Would you set down every entry shown below, precisely as written?

Data to process>
/---

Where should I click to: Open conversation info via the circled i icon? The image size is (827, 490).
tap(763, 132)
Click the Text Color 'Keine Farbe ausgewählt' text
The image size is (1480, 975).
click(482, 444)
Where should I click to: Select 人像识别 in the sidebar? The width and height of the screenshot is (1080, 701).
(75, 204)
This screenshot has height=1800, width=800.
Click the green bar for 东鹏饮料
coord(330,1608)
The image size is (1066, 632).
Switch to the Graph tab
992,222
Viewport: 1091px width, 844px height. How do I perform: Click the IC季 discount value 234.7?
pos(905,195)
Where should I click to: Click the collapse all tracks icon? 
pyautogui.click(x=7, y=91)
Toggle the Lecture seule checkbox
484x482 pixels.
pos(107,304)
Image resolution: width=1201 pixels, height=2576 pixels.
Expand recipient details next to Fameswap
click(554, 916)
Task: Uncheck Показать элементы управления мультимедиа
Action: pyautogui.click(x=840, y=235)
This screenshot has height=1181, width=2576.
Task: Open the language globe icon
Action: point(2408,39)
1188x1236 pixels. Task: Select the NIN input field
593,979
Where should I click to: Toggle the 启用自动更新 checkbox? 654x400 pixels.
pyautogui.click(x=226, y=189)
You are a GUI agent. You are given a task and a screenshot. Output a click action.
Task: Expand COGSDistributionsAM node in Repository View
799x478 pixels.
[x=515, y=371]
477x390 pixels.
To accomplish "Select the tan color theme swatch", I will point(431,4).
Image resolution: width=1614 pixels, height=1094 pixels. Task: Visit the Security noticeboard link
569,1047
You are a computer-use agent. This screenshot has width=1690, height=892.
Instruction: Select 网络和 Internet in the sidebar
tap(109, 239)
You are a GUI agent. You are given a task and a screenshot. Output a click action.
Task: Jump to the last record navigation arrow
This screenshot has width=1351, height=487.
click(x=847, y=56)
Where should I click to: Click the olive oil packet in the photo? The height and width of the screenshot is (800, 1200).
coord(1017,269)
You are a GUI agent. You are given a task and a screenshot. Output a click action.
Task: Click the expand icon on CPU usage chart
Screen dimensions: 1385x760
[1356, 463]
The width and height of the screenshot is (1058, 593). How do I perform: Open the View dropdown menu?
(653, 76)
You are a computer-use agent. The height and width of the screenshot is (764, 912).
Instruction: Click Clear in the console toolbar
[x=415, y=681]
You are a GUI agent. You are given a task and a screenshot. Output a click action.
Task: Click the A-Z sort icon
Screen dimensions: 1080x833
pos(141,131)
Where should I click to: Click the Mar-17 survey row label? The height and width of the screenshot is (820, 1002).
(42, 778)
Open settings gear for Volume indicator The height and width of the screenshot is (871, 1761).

\---

Solution for this exercise>
Where should I click to: Open conversation info via the circled i icon? The image size is (827, 490).
tap(763, 132)
Click the Text Color 'Keine Farbe ausgewählt' text
The image size is (1480, 975).
click(482, 444)
Where should I click to: Select 人像识别 in the sidebar? The width and height of the screenshot is (1080, 701).
(75, 204)
This screenshot has height=1800, width=800.
Click the green bar for 东鹏饮料
coord(330,1608)
The image size is (1066, 632).
Switch to the Graph tab
992,222
Viewport: 1091px width, 844px height. How do I perform: Click the IC季 discount value 234.7?
pos(905,195)
Where should I click to: Click the collapse all tracks icon? 
pyautogui.click(x=7, y=91)
Toggle the Lecture seule checkbox
484x482 pixels.
pos(107,304)
Image resolution: width=1201 pixels, height=2576 pixels.
Expand recipient details next to Fameswap
click(554, 916)
Task: Uncheck Показать элементы управления мультимедиа
Action: pyautogui.click(x=840, y=235)
This screenshot has height=1181, width=2576.
Task: Open the language globe icon
Action: point(2408,39)
1188x1236 pixels. Task: Select the NIN input field
593,979
Where should I click to: Toggle the 启用自动更新 checkbox? 654x400 pixels.
pyautogui.click(x=226, y=189)
You are a GUI agent. You are given a task and a screenshot. Output a click action.
Task: Expand COGSDistributionsAM node in Repository View
799x478 pixels.
[x=515, y=371]
477x390 pixels.
To accomplish "Select the tan color theme swatch", I will point(431,4).
Image resolution: width=1614 pixels, height=1094 pixels. Task: Visit the Security noticeboard link
569,1047
You are a computer-use agent. This screenshot has width=1690, height=892.
Instruction: Select 网络和 Internet in the sidebar
tap(109, 239)
You are a GUI agent. You are given a task and a screenshot. Output a click action.
Task: Jump to the last record navigation arrow
This screenshot has width=1351, height=487.
click(x=847, y=56)
Where should I click to: Click the olive oil packet in the photo? The height and width of the screenshot is (800, 1200).
coord(1017,269)
You are a GUI agent. You are given a task and a screenshot. Output a click action.
Task: Click the expand icon on CPU usage chart
Screen dimensions: 1385x760
[1356, 463]
The width and height of the screenshot is (1058, 593). How do I perform: Open the View dropdown menu?
(653, 76)
You are a computer-use agent. The height and width of the screenshot is (764, 912).
Instruction: Click Clear in the console toolbar
[x=415, y=681]
You are a GUI agent. You are given a task and a screenshot. Output a click action.
Task: Click the A-Z sort icon
Screen dimensions: 1080x833
pos(141,131)
Where should I click to: Click the Mar-17 survey row label? The height and width of the screenshot is (820, 1002).
(42, 778)
Open settings gear for Volume indicator The height and width of the screenshot is (871, 1761).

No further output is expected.